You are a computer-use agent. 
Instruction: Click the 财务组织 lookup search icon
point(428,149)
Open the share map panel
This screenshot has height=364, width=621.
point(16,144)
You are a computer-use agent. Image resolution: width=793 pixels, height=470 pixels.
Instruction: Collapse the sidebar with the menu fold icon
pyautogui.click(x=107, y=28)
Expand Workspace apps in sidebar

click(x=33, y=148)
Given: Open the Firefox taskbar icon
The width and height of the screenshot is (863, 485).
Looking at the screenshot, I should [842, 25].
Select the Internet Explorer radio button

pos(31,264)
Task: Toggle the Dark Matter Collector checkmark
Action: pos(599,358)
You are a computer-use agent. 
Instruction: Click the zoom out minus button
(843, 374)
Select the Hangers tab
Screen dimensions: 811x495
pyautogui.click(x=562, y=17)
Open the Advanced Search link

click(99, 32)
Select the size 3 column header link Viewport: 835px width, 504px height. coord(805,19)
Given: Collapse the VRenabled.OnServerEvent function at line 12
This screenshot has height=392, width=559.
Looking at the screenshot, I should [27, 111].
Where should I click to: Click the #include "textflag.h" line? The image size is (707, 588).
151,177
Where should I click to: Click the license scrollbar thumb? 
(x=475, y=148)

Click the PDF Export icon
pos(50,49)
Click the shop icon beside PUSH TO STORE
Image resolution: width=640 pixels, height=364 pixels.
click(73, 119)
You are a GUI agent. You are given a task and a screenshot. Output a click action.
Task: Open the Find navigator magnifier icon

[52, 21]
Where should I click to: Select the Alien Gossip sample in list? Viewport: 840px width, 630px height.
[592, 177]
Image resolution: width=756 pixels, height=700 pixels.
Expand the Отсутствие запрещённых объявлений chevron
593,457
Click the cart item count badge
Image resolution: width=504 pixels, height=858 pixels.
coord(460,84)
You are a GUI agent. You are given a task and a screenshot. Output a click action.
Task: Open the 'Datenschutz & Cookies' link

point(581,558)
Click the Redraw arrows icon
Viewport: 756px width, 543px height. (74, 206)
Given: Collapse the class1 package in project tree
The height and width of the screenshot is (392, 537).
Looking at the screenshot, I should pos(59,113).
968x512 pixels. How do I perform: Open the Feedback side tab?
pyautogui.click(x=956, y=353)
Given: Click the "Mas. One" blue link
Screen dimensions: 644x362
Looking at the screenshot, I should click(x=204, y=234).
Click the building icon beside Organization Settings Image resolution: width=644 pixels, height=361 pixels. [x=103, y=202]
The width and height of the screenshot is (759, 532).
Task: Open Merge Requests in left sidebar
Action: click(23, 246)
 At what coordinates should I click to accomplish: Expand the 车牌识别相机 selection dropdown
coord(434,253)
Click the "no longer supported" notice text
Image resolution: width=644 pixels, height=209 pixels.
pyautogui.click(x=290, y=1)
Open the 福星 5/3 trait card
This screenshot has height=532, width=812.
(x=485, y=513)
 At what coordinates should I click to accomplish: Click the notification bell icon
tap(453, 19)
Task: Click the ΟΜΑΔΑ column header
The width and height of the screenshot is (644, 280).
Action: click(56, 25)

Brief
Start at the top line of the records and retype them all exactly.

Exercise answer
You are a computer-use agent. 
Instruction: Click the 财务组织 lookup search icon
point(428,149)
Open the share map panel
This screenshot has height=364, width=621.
point(16,144)
You are a computer-use agent. Image resolution: width=793 pixels, height=470 pixels.
Instruction: Collapse the sidebar with the menu fold icon
pyautogui.click(x=107, y=28)
Expand Workspace apps in sidebar

click(x=33, y=148)
Given: Open the Firefox taskbar icon
The width and height of the screenshot is (863, 485).
Looking at the screenshot, I should [842, 25].
Select the Internet Explorer radio button

pos(31,264)
Task: Toggle the Dark Matter Collector checkmark
Action: pos(599,358)
You are a computer-use agent. 
Instruction: Click the zoom out minus button
(843, 374)
Select the Hangers tab
Screen dimensions: 811x495
pyautogui.click(x=562, y=17)
Open the Advanced Search link

click(99, 32)
Select the size 3 column header link Viewport: 835px width, 504px height. coord(805,19)
Given: Collapse the VRenabled.OnServerEvent function at line 12
This screenshot has height=392, width=559.
Looking at the screenshot, I should [27, 111].
Where should I click to: Click the #include "textflag.h" line? The image size is (707, 588).
151,177
Where should I click to: Click the license scrollbar thumb? 
(x=475, y=148)

Click the PDF Export icon
pos(50,49)
Click the shop icon beside PUSH TO STORE
Image resolution: width=640 pixels, height=364 pixels.
click(73, 119)
You are a GUI agent. You are given a task and a screenshot. Output a click action.
Task: Open the Find navigator magnifier icon

[52, 21]
Where should I click to: Select the Alien Gossip sample in list? Viewport: 840px width, 630px height.
[592, 177]
Image resolution: width=756 pixels, height=700 pixels.
Expand the Отсутствие запрещённых объявлений chevron
593,457
Click the cart item count badge
Image resolution: width=504 pixels, height=858 pixels.
coord(460,84)
You are a GUI agent. You are given a task and a screenshot. Output a click action.
Task: Open the 'Datenschutz & Cookies' link

point(581,558)
Click the Redraw arrows icon
Viewport: 756px width, 543px height. (74, 206)
Given: Collapse the class1 package in project tree
The height and width of the screenshot is (392, 537).
Looking at the screenshot, I should pos(59,113).
968x512 pixels. How do I perform: Open the Feedback side tab?
pyautogui.click(x=956, y=353)
Given: Click the "Mas. One" blue link
Screen dimensions: 644x362
Looking at the screenshot, I should click(x=204, y=234).
Click the building icon beside Organization Settings Image resolution: width=644 pixels, height=361 pixels. [x=103, y=202]
The width and height of the screenshot is (759, 532).
Task: Open Merge Requests in left sidebar
Action: click(23, 246)
 At what coordinates should I click to accomplish: Expand the 车牌识别相机 selection dropdown
coord(434,253)
Click the "no longer supported" notice text
Image resolution: width=644 pixels, height=209 pixels.
pyautogui.click(x=290, y=1)
Open the 福星 5/3 trait card
This screenshot has height=532, width=812.
(x=485, y=513)
 At what coordinates should I click to accomplish: Click the notification bell icon
tap(453, 19)
Task: Click the ΟΜΑΔΑ column header
The width and height of the screenshot is (644, 280).
Action: click(56, 25)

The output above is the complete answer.